PATHY-inspired partial tumor irradiation on a small-animal irradiator: workflow development and first therapeutic evaluation in glioma

Partial tumor irradiation targeting hypoxic/hypovascularized/hypometabolic tumor segment (PATHY) while sparing the peritumoral immune microenvironment has emerged as an innovative radiotherapy strategy designed to exploit non-targeted and immune-mediated effects. Although promising clinical responses have been reported, the limited availability and technical complexity of preclinical PATHY implementations have constrained mechanistic investigation and rational optimization of treatment parameters. Here, we establish a PATHY-inspired partial tumor irradiation (PTI) workflow on a Small Animal Radiation Research Platform (SARRP) and evaluate its therapeutic efficacy in a rat glioma model.
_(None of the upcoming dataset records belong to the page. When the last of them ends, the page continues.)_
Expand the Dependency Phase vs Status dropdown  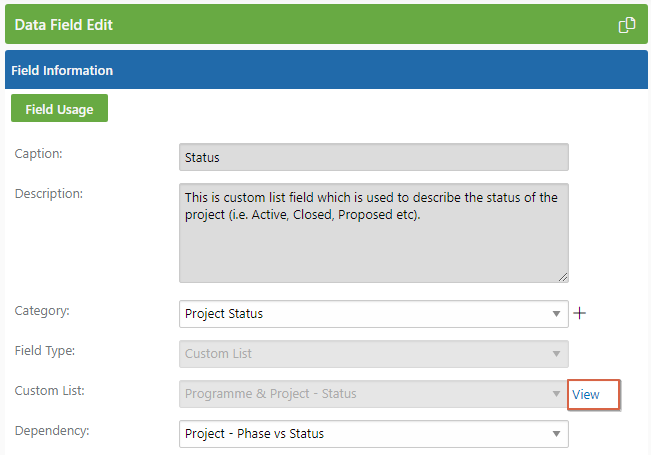coord(374,434)
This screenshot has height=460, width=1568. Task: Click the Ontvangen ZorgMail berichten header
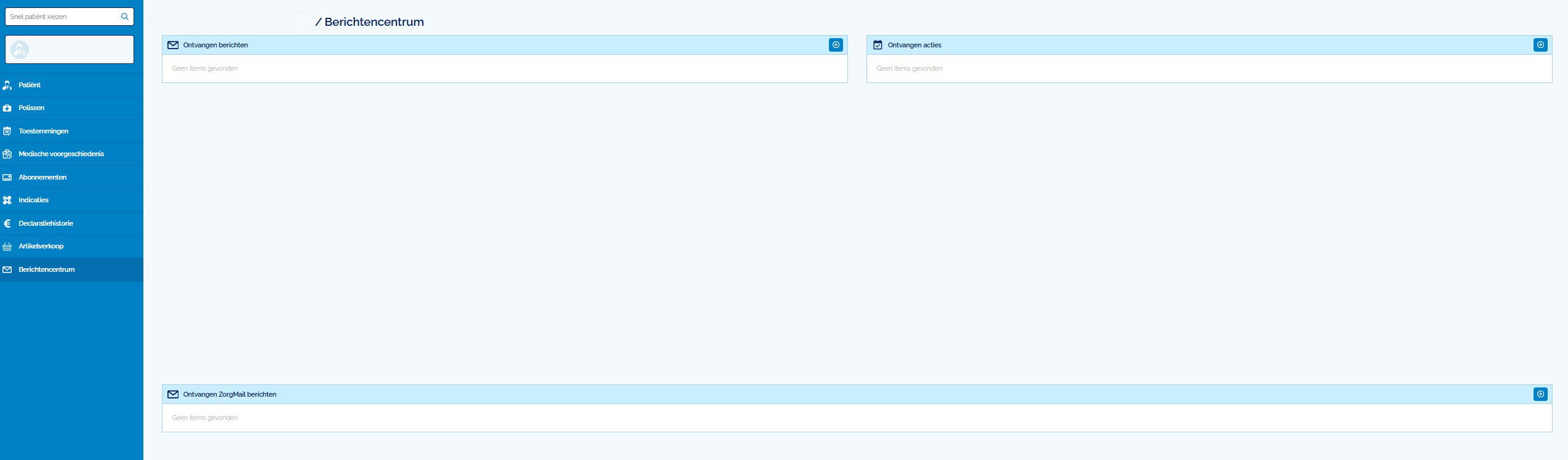(x=230, y=394)
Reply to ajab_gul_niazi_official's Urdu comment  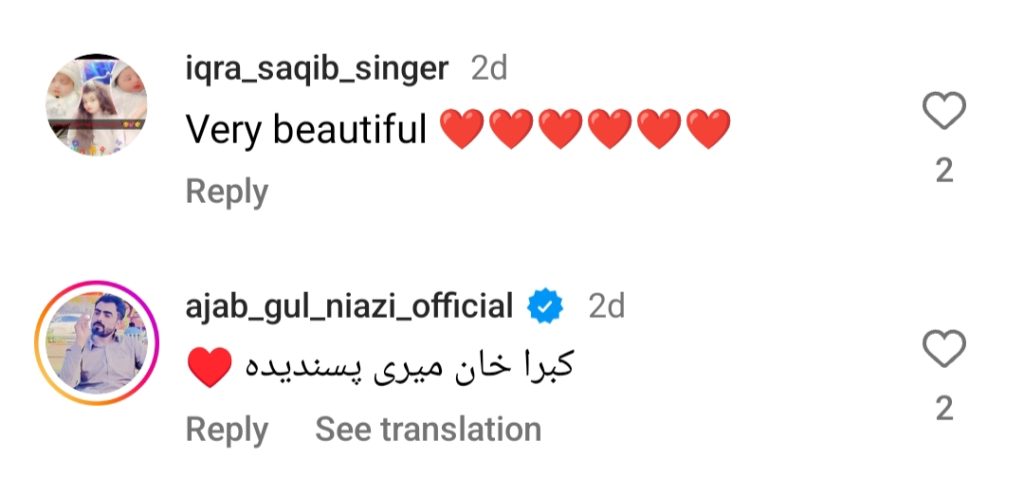(x=227, y=429)
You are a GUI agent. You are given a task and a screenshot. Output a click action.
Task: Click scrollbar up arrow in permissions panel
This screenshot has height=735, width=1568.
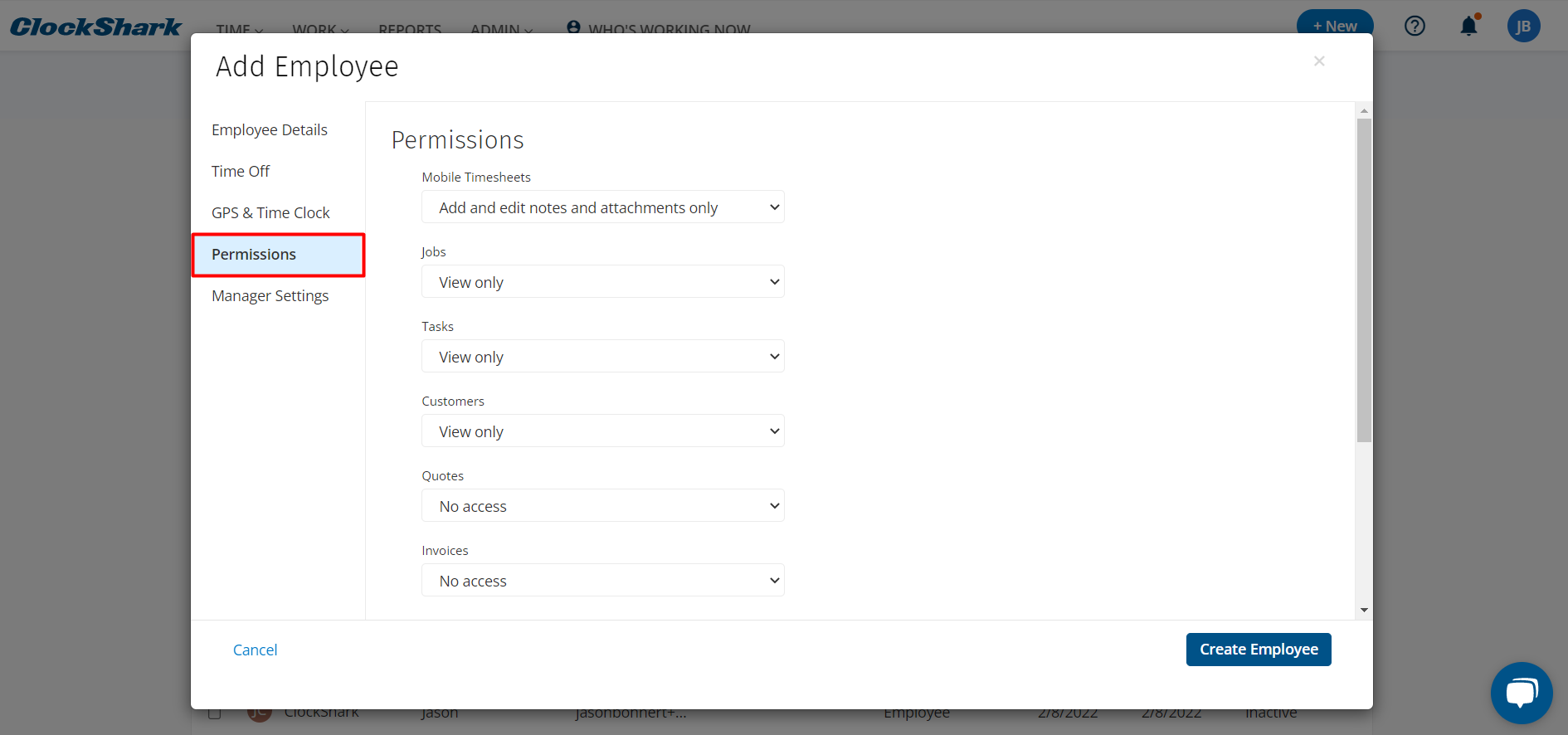(1364, 110)
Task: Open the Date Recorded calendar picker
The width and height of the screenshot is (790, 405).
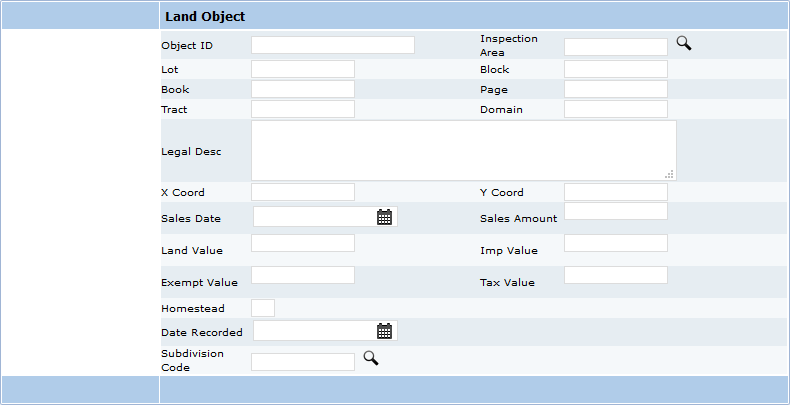Action: (384, 331)
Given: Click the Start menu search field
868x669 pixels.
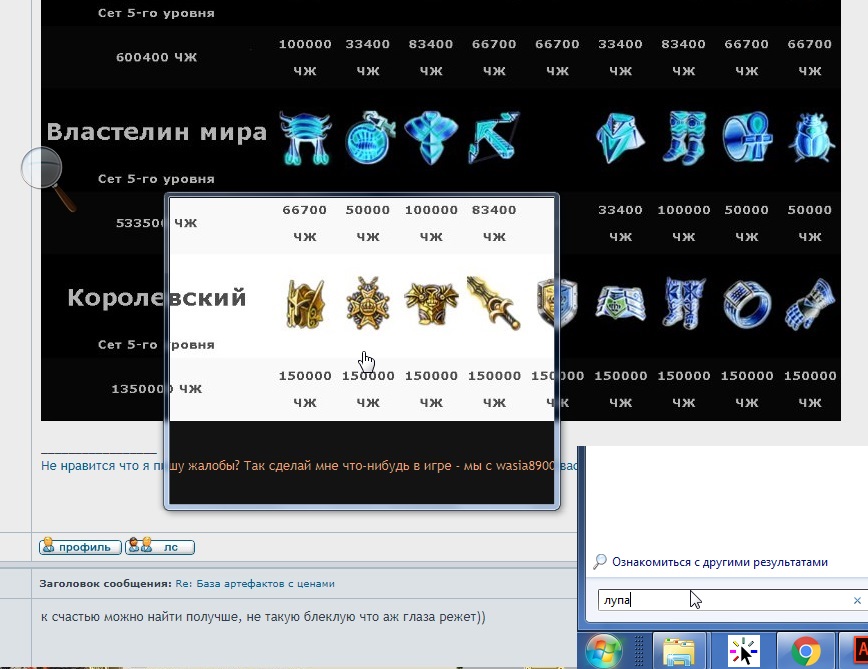Looking at the screenshot, I should 720,601.
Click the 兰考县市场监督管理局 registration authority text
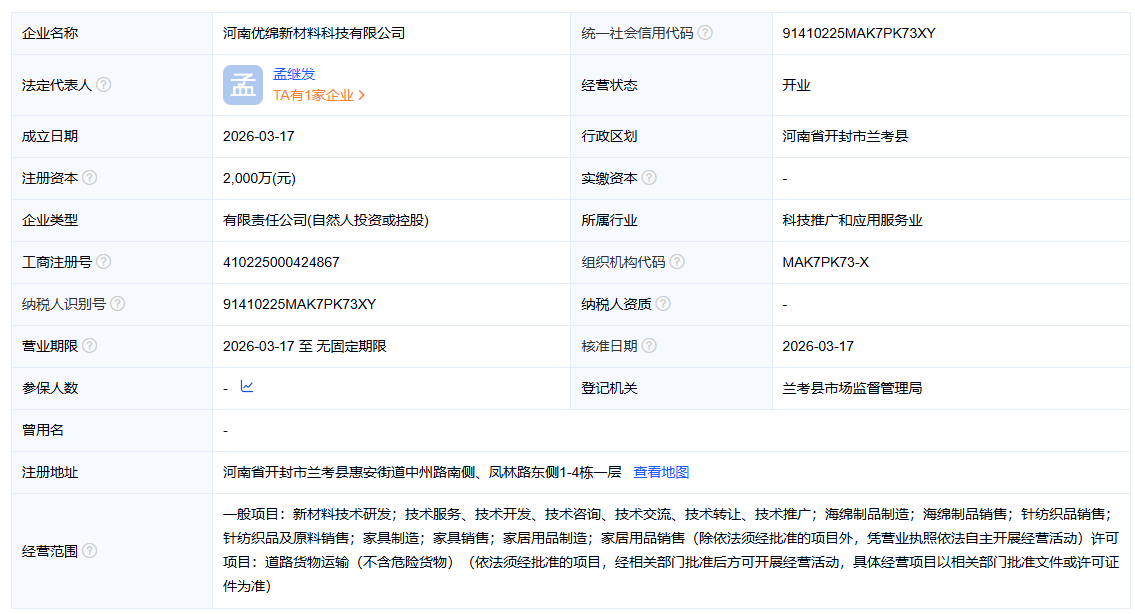 point(852,388)
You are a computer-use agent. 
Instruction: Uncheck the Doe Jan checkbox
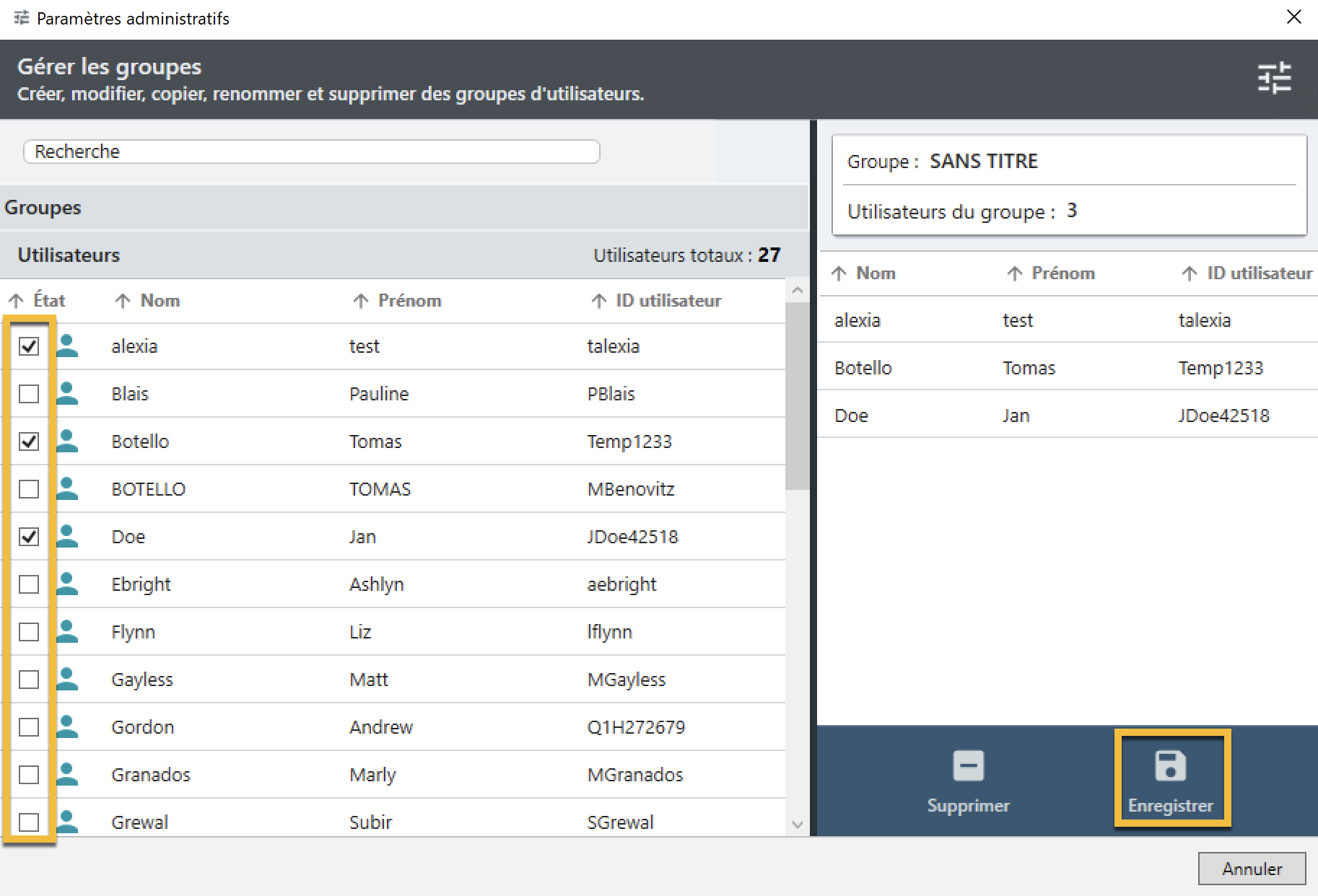tap(29, 537)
A protocol was developed integrating MRI-based target delineation, millimetric small-field dosimetry, and in vivo quality assurance to selectively irradiate the tumor core using orthovoltage photons. Tumor-bearing rats were assigned to one of three PTI regimens differing in temporal fractionation-conventional fractionation (15 Gy × 3, Δt = 24 h), accelerated fractionation (15 Gy × 3, Δt = 8 h), or single-fraction PTI (30 Gy × 1)-or to a non-irradiated control group. All PTI regimens significantly prolonged overall survival compared with controls, yielding median survival increases ranging from 32% to 62%. No statistically significant differences were observed among the irradiated groups, indicating that, under the investigated dose and fractionation conditions, interfraction timing did not significantly influence survival outcome in this highly radioresistant and immunosuppressive glioma model. This study establishes a robust and reproducible preclinical framework for PTI and provides the first in vivo evidence of its therapeutic potential in glioma. By enabling systematic investigation of partial tumor high-dose irradiation, this platform lays the groundwork for future studies incorporating hypoxia-guided targeting and immune mechanistic endpoints to refine and translate PATHY-based radiotherapy strategies.